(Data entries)
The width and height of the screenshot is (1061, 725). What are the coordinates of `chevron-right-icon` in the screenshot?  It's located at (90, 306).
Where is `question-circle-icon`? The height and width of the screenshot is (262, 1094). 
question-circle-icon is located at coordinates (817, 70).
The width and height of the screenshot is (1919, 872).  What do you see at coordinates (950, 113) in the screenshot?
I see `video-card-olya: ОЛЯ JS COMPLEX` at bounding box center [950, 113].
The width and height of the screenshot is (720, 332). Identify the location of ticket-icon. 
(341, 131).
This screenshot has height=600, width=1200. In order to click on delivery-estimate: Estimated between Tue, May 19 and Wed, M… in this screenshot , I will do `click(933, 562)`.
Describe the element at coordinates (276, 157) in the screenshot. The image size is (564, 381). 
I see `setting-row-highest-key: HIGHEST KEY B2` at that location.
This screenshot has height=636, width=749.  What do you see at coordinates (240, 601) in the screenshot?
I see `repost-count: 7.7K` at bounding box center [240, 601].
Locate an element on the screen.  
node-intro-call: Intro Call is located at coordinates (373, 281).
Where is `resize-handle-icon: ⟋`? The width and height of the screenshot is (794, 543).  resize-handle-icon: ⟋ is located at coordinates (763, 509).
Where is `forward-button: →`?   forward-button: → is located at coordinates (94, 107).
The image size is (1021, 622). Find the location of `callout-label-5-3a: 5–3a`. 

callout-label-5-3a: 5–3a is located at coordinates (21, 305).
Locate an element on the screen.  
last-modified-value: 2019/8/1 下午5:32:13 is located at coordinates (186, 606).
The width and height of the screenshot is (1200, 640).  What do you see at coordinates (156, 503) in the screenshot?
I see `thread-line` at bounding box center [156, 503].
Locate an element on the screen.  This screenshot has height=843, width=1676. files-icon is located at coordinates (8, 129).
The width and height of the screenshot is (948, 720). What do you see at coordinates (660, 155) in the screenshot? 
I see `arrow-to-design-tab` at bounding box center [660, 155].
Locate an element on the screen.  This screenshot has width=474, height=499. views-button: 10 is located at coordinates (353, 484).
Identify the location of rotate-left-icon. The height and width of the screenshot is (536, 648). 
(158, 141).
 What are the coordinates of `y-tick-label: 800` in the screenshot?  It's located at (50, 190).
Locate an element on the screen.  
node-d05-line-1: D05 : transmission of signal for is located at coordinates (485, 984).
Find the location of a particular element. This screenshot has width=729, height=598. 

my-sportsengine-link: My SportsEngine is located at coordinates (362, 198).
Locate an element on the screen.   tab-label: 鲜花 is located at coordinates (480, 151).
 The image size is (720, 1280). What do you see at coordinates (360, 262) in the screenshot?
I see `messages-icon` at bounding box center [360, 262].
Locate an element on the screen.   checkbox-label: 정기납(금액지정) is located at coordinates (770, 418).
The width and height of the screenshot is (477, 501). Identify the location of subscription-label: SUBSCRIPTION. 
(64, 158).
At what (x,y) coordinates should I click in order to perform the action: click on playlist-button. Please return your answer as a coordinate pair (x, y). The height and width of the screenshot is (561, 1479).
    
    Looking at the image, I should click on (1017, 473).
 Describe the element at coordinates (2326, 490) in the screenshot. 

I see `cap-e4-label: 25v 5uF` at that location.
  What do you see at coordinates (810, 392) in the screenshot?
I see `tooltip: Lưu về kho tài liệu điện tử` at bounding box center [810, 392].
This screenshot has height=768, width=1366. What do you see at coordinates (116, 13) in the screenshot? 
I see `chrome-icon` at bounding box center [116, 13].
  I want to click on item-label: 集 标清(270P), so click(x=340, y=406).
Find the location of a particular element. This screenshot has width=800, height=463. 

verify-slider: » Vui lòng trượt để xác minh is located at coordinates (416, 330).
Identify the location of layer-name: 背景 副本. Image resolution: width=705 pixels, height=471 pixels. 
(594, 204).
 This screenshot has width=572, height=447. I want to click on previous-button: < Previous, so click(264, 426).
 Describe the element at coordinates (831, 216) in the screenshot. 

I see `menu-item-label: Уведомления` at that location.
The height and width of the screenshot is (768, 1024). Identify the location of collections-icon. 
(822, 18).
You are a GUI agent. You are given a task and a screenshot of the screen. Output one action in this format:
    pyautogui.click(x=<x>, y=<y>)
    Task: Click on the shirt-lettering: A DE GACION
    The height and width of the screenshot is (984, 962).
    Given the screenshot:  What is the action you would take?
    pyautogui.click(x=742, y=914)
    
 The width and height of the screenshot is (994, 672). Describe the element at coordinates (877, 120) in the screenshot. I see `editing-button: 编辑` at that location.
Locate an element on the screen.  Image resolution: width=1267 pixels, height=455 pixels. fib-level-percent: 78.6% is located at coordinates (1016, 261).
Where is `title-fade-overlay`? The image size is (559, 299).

■ ACTIVITY ■
Lay out as a Markdown table, with columns Number and Line, the lines from the one containing "coordinates (1016, 261)." through the end of the entries. Give one numbered row per line and omit blank lines.

■ ANSWER FOR THIS EXERCISE ■
| Number | Line |
|---|---|
| 1 | Locate an element on the screen.  Image resolution: width=1267 pixels, height=455 pixels. fib-level-percent: 78.6% is located at coordinates (1016, 261). |
| 2 | Where is `title-fade-overlay`? The image size is (559, 299). |